Le stesse “riforme strutturali” suggerite dalla Bce per favorire sia l’assestamento del bilancio pubblico, sia la ripresa economica sono state gettate sul tavolo della politica economica in forma decisamente insoddisfacente. Il taglio (ritirato) degli anni di riscatto dalle pensioni di anzianità è stato il modo peggiore per affrontare il problema (reale) della sostenibilità previdenziale. La presunta “libertà di licenziare” lasciata al confronto tra imprese e sindacati ha avuto il sapore di una furbizia tattica, non quello di uno stimolo alto a un “patto sociale” tra generazioni di lavoratori o tra italiani di diverse regioni o settori. Da ultimo, l’estrema riluttanza a tagliare i cosiddetti “costi della politica” ha avuto come esito una manovra fatta per due terzi di nuove tasse, con un uso forzato dell’aumento dell’Iva, di per sé depressivo sui consumi e fonte di arrotondamenti inflazionistici dei prezzi.

D’altro canto, l’apparente “mission impossible” di associare rigore e stimoli alla crescita non è stata neppure affrontata. Eppure strumenti e idee non mancano: il lavoro iniziato da Giulio Tremonti sulla Cassa depositi e prestiti come motore di una nuova stagione di investimenti infrastrutturali ne era un esempio. Invece, oggi siamo probabilmente alla vigilia di una nuova stagione di privatizzazioni obbligate e selvagge, gestite dalle banche d’affari internazionali.

In fondo, il giudizio più inquietante per il governo in carica è stata l’apertura in rialzo di Piazza Affari: quasi un piccolo momento liberatorio da parte di un pezzo di Azienda-Italia che – come molti altri pezzi – pensa che “a Berlusconi qualcuno glielo deve dire”. Gliel’ha detto Standard & Poor’s: che certamente legge i giornali, dove certamente non dovrebbero finire direttamente le intercettazioni di telefonate fatte da un capo di governo appena due settimane prima. Ma ancora una volta non c’è più tempo per discutere le regole di una democrazia funzionante.

E poi S&P’s non ha detto che Berlusconi deve andarsene (così come non ha detto che Obama non dev’essere rieletto tra un anno): ha detto che l’Italia ha bisogno di un governo degno di questo nome. E il presidente Napolitano ripete – anche a chi continua a premere per esecutivi tecnici – che nella nostra democrazia parlamentare un governo resta in carica se ha una maggioranza. E anche Berlusconi ha l’opportunità di rimettersi a governare, avendone i numeri. Può farlo con il governo in carica o cambiando alcuni ministri.
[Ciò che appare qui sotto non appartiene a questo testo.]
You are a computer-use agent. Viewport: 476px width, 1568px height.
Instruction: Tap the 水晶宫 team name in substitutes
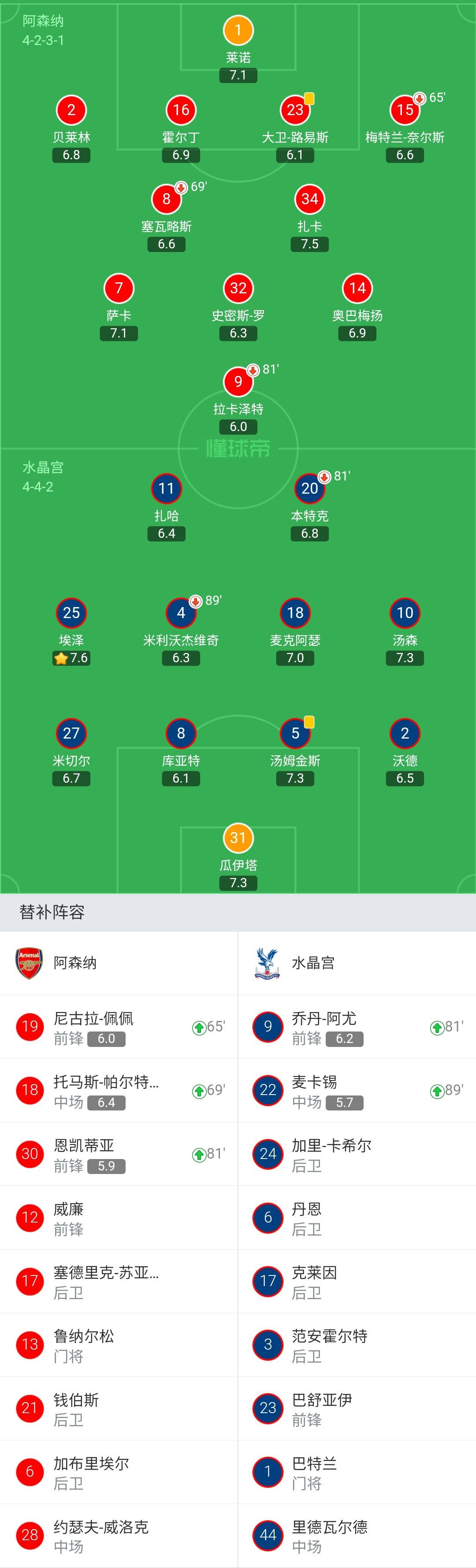313,963
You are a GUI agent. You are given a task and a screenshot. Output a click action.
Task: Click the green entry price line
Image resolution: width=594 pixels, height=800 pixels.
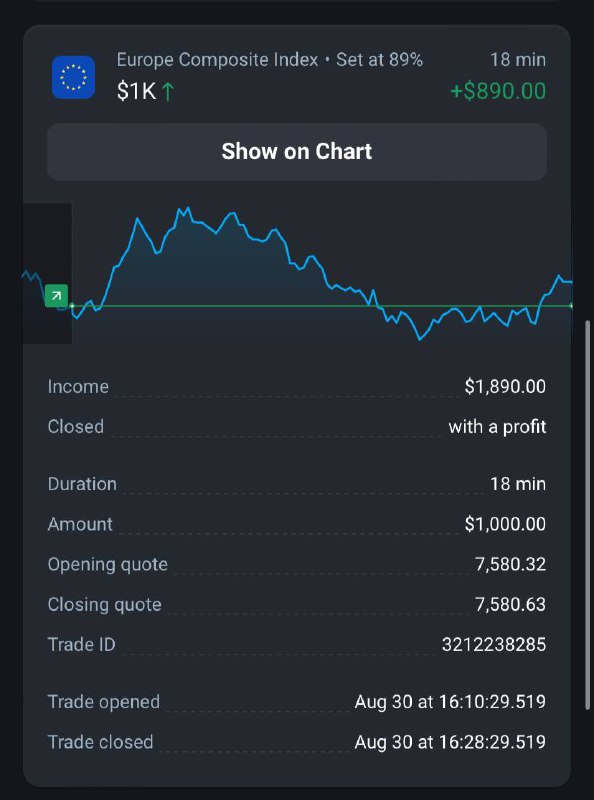321,306
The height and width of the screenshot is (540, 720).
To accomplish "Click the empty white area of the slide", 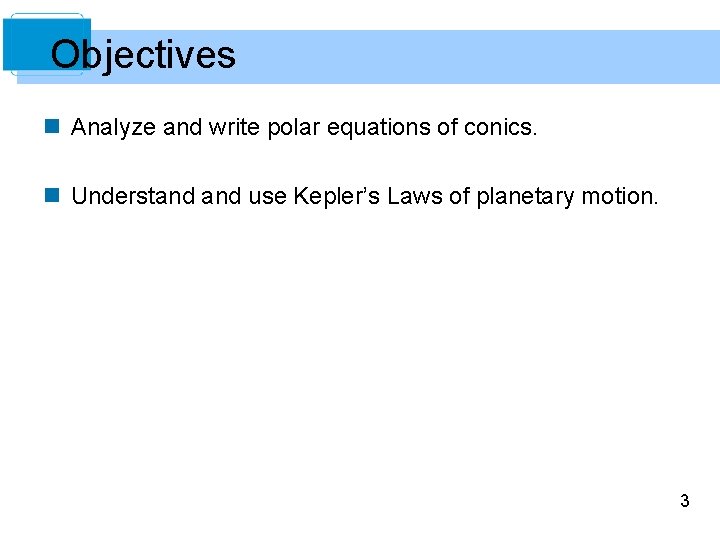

 Standard & Poor’s, in fondo, gli ha fornito una chance finale: dimostrare che la sua capacità di governare prescinde dal pressing giudiziario e dal “gossip giornalistico”. Certo non è facile allorché tutto lo schieramento politico è sotto scacco da parte delle Procure: caso Tarantini, “caso Milanese”, “caso Penati” inchiesta P4. Ma – come sottolineava Winston Churchill – la democrazia resta sicuramente il peggiore dei sistemi politici, salvo tutti gli altri.